The Ethicality Integrity Programme

  • · Unannounced or short-notice surveillance
  • · Public complaints register
  • · Ethics & Safety Culture review at recertification (interviews with engineers and frontline operators, not only management)
  • · Public suspension & withdrawal register
  • · Annual revision cycle informed by the Ethicality Policy Institute

Annex D

Scope of complaints

The public complaints register and complaint route referenced in Domain 7 exist for one purpose: to surface credible reports that a certified organisation is using, building, or deploying AI in a way that breaches AIMSS. This annex defines what we will and will not review.

What Ethicality reviews

  • · AI making consequential decisions about people without meaningful human oversight or a usable appeal route.
  • · Undisclosed AI use where disclosure is required — to customers, patients, students, applicants, or employees.
  • · AI used to surveil, evaluate, discipline, or automate decisions about workers without the safeguards required by Domains 5 and 8.
  • · AI outputs that are biased, unsafe, or materially inaccurate, where the operator has failed to monitor or correct them.
  • · Pressure on staff to use AI in ways that breach their professional duties, safety obligations, or the operator's own published policy.
  • · Retaliation against staff who raise AI safety, ethics, or compliance concerns internally.
  • · Supplier, data-labour, or moderation-worker conditions that breach Domain 8.

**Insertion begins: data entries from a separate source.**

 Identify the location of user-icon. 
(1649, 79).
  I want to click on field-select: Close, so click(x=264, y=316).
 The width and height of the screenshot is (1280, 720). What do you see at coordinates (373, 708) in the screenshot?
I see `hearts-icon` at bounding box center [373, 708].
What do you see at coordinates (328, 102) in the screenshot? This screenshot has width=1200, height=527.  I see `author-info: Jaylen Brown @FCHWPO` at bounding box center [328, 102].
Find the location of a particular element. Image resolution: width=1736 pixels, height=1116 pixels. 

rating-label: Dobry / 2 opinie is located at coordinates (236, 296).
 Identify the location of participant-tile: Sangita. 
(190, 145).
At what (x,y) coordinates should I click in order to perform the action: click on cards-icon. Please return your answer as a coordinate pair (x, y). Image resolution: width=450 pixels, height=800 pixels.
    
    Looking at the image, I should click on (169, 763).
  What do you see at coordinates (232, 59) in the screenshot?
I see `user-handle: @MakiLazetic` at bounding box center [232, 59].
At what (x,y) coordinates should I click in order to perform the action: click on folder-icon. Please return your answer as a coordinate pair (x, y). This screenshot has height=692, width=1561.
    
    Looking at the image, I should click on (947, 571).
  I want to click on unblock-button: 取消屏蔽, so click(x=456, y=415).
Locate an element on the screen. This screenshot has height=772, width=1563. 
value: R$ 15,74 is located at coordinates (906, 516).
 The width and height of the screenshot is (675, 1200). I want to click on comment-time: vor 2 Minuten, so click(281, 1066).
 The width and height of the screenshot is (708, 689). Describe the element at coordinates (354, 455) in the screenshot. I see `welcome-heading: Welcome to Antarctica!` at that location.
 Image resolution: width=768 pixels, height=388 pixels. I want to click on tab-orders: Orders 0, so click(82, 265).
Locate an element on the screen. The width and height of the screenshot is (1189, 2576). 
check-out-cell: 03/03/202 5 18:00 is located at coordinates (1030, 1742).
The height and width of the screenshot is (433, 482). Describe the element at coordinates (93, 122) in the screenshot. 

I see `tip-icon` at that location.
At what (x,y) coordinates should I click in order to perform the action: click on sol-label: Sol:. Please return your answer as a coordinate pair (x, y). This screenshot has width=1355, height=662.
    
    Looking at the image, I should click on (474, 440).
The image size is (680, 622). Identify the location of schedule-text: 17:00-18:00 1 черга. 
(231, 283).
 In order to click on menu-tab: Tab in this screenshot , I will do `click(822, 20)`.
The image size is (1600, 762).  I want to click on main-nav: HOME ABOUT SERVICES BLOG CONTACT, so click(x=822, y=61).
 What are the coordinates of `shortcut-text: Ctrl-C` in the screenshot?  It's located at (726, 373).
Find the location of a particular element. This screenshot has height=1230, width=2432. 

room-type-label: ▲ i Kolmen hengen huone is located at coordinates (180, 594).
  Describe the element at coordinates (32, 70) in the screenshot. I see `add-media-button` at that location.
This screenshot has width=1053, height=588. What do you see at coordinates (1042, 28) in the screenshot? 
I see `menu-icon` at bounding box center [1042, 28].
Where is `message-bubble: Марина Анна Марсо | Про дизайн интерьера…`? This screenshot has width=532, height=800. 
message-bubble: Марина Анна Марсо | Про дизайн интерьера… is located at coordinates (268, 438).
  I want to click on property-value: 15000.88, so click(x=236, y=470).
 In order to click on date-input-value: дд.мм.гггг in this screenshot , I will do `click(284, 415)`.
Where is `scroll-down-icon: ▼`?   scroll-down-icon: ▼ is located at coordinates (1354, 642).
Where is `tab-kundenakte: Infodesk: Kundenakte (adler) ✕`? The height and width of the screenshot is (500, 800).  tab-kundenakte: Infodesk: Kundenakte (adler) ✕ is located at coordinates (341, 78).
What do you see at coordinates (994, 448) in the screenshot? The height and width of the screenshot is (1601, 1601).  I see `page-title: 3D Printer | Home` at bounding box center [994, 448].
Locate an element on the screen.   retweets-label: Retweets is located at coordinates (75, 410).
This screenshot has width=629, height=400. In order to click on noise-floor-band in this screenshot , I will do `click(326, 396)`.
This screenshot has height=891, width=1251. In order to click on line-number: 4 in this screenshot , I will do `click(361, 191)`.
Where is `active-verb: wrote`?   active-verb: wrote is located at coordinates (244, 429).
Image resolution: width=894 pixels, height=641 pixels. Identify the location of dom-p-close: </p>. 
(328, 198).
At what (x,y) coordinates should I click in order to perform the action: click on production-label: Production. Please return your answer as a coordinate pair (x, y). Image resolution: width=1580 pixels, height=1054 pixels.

What Ethicality does not review

These matters belong to other authorities or to internal HR. We may forward credible reports to the appropriate regulator, but we do not investigate them ourselves:

  • · General workplace grievances unrelated to AI — harassment, pay disputes, scheduling, non-AI discrimination.
  • · Consumer complaints about product quality unrelated to AI behaviour.
  • · Criminal conduct — refer to law enforcement.
  • · Disputes between two parties where no certified organisation is involved.

Who can file

Anyone. Employees, contractors, data workers, customers, affected community members, journalists, and civil-society organisations. Anonymous submissions are accepted; complaints from named individuals receive a written response. Retaliation against any complainant by a certified operator is itself a Critical nonconformity (see § Nonconformities).

Open question · under review

AIMSS v1.1 applies one ethical bar to every certified operator. The Ethicality Policy Institute is examining whether certain contexts — state and coercive uses such as policing, immigration, and benefits adjudication; critical infrastructure; and uses involving children — should be held to a stricter bar than commercial uses. A private business deploying AI and a police force deploying AI may not warrant identical thresholds. This is an open question, not a current rule. See Policy Institute for ongoing memos.